Johns mengatakan bahwa Islam berasal dari tanah kelahirannya yaitu Mekkah dan
proses Islamisasi dilakukan oleh para musafir yang datang ke Indonesia.
Ketiga teori tersebut bisa saling melengkapi satu sama lain. Islamisasi di
kepulauan Indonesia mengalami proses yang panjang dan bertahap dari satu daerah
ke daerah lainnya. Salah satu tokoh yang paling disebut adalah Sunan Giri
sebagai penyebar Islam di Kepulauan Indonesia bagian Timur, dan dijadikannya
Ternate sebagai kekuatan Islam oleh rajanya, yaitu Sultan Zainal Abidin.
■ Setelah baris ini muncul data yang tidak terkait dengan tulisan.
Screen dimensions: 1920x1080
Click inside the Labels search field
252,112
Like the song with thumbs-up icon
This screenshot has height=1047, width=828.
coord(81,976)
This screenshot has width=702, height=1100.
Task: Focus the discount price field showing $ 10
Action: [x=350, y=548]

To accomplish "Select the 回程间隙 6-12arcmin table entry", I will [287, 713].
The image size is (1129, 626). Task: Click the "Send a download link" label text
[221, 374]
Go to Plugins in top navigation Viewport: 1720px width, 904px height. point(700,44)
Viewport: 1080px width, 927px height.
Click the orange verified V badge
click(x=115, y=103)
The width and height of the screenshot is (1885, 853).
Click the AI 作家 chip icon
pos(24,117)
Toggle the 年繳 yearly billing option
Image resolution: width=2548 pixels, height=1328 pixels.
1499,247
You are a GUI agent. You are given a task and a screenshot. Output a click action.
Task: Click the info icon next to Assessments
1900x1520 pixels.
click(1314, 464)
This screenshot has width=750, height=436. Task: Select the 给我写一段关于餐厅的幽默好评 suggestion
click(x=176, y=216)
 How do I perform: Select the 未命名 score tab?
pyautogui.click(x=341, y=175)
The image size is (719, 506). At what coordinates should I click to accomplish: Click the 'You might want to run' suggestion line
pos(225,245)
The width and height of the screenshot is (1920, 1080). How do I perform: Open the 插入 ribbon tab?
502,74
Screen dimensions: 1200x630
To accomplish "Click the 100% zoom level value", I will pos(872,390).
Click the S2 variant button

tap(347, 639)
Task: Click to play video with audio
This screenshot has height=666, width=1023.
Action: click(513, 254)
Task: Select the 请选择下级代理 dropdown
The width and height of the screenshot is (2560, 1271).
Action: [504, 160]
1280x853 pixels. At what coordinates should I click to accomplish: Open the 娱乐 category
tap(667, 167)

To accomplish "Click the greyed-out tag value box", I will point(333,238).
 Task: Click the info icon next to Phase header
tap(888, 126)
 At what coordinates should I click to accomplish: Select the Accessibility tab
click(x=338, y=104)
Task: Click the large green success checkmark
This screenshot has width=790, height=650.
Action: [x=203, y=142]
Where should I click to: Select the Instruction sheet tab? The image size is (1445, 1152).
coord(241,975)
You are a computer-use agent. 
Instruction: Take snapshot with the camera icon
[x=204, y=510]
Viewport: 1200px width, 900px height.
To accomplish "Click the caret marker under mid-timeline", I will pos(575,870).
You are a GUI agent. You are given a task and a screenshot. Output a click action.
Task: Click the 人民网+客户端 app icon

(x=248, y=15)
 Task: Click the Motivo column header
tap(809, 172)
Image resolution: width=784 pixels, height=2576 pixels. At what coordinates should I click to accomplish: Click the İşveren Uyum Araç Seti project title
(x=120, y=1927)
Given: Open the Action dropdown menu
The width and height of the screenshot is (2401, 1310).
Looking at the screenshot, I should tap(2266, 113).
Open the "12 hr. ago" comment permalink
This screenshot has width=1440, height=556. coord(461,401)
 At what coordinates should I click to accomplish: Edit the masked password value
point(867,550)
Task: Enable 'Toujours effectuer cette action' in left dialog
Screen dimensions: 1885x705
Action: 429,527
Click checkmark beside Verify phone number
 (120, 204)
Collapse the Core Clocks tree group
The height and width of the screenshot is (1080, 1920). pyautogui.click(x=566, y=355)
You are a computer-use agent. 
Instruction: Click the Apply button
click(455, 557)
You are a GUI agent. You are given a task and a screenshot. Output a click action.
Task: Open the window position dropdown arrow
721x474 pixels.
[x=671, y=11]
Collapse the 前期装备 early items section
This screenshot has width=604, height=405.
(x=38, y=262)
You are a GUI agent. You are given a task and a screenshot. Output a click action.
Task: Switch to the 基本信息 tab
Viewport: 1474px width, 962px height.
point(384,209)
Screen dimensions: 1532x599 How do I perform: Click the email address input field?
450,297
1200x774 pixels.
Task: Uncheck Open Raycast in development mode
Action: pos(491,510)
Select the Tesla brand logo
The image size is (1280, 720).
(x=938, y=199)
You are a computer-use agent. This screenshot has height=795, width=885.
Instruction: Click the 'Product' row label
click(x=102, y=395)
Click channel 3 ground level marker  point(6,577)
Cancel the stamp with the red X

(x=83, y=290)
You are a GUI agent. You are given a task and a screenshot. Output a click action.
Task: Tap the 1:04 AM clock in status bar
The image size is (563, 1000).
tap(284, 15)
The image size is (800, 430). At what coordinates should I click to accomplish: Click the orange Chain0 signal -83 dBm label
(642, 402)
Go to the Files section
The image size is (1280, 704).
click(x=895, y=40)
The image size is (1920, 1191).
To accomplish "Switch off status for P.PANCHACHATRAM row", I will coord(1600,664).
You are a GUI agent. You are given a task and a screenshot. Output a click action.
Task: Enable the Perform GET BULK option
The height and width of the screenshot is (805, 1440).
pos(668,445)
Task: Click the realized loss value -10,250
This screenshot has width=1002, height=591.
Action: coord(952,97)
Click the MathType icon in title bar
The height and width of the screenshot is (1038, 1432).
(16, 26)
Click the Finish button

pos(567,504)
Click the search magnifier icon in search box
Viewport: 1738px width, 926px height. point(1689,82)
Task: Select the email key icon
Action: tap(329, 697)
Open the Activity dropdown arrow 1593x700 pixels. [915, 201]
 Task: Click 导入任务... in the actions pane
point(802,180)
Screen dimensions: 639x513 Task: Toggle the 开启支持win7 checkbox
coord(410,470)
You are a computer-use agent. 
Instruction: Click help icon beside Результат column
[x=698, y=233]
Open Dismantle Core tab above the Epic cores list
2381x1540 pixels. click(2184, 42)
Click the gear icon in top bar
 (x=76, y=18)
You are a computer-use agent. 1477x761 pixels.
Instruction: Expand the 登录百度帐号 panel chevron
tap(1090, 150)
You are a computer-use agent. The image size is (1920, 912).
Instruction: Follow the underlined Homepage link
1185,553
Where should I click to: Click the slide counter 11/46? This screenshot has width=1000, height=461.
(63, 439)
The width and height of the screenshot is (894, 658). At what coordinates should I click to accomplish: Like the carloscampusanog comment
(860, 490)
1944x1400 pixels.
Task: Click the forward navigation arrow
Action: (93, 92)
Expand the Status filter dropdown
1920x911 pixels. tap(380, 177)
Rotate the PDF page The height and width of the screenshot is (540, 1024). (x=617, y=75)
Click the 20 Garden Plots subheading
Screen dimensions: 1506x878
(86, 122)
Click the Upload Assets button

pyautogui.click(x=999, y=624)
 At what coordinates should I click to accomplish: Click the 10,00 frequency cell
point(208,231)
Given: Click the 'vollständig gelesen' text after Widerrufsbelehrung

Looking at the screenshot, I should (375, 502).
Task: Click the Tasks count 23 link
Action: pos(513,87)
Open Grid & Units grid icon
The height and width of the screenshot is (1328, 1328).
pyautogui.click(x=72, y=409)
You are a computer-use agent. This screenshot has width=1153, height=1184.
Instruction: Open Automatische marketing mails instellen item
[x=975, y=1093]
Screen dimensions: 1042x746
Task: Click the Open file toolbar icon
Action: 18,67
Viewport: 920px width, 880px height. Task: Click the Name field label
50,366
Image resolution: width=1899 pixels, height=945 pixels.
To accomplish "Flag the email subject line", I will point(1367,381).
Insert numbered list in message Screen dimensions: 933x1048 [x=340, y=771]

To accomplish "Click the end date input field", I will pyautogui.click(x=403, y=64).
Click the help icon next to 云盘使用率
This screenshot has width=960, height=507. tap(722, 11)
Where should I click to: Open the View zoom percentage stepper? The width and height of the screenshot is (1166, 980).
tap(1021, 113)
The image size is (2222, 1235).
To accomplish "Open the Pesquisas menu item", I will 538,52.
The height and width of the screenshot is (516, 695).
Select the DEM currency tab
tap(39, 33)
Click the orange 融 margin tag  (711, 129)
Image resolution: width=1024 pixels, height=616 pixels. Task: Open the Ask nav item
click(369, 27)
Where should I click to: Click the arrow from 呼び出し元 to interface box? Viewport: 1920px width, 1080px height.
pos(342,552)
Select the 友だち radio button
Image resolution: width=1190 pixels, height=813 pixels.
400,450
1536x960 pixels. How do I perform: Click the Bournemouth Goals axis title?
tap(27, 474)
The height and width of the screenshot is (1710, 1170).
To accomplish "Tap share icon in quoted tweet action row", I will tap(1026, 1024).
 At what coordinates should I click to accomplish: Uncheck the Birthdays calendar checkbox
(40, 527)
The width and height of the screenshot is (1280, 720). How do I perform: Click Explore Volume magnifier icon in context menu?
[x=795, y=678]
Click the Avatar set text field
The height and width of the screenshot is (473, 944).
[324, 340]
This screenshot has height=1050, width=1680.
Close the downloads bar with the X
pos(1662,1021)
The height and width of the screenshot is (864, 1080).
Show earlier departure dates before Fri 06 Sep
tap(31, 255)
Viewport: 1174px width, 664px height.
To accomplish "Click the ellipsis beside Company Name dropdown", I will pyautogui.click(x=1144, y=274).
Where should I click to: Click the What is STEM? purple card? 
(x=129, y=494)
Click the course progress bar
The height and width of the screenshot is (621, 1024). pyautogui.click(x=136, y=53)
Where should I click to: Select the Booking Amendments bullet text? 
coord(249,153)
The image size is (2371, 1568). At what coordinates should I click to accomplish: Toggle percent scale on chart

- Islam dan Jaringan Perdagangan
Antarpulau
Masyarakat Nusantara pada umumnya adalah masyarakat pesisir yang kehidupannya
tergantung pada perdagangan antarpulau dan antarbenua. Kegiata perdagangan pun
sudah dimulai sejak abad pertama Masehi. Berdasarkan berita-berita Cina dan
Sejarah Indonesia yang telah dikaji, di Nusantara telah menunjukan adanya
jaringan-jaringan perdagangan antara kerajaan Cina dengan kerajaan di Kepulauan
Indonesia sampai abad ke-16 M. Sementara itu, kapal-kapal dagang dari Arab juga
sudah mulai berlayar ke Asia Tenggara pada abad ke ke-7 M. Banyaknya jalur
pelayaran mengakibatkan tumbuhnya kota-kota seperti Samudra Pasai, Malaka,
Kutai, dll.
Kemudian dari sumber literatur Cina, terdapat kerajaan bercorak Islam seperti
Samudra Pasai dan Malaka yang tumbuh dan berkembang sejak abad ke-13 sampai
abad ke-15 M. Selain itu terdapat juga komunitas-komunitas Muslim di pesisir
utara Jawa bagian timur. Hubungan pelayaran dan perdagangan antara Kepulauan
Indonesia dengan Arab semakin erat dengan semakin berkembangnya aktivitas
pelayaran dan kota-kota. Walaupun pedagang Arab hanya transit di Indonesia
dalam perjalanan ke Cina, tetapi hubungan antar kerajaan terjalin secara
langsung. Hubungan ini menjadi semakin ramai menyusul pedagang Arab yang
melarikan diri ke Raja Kedah dan Palembang usai koloni mereka dihancurkan oleh
Huang Chou dan melarang pedagang Arab masuk Cina.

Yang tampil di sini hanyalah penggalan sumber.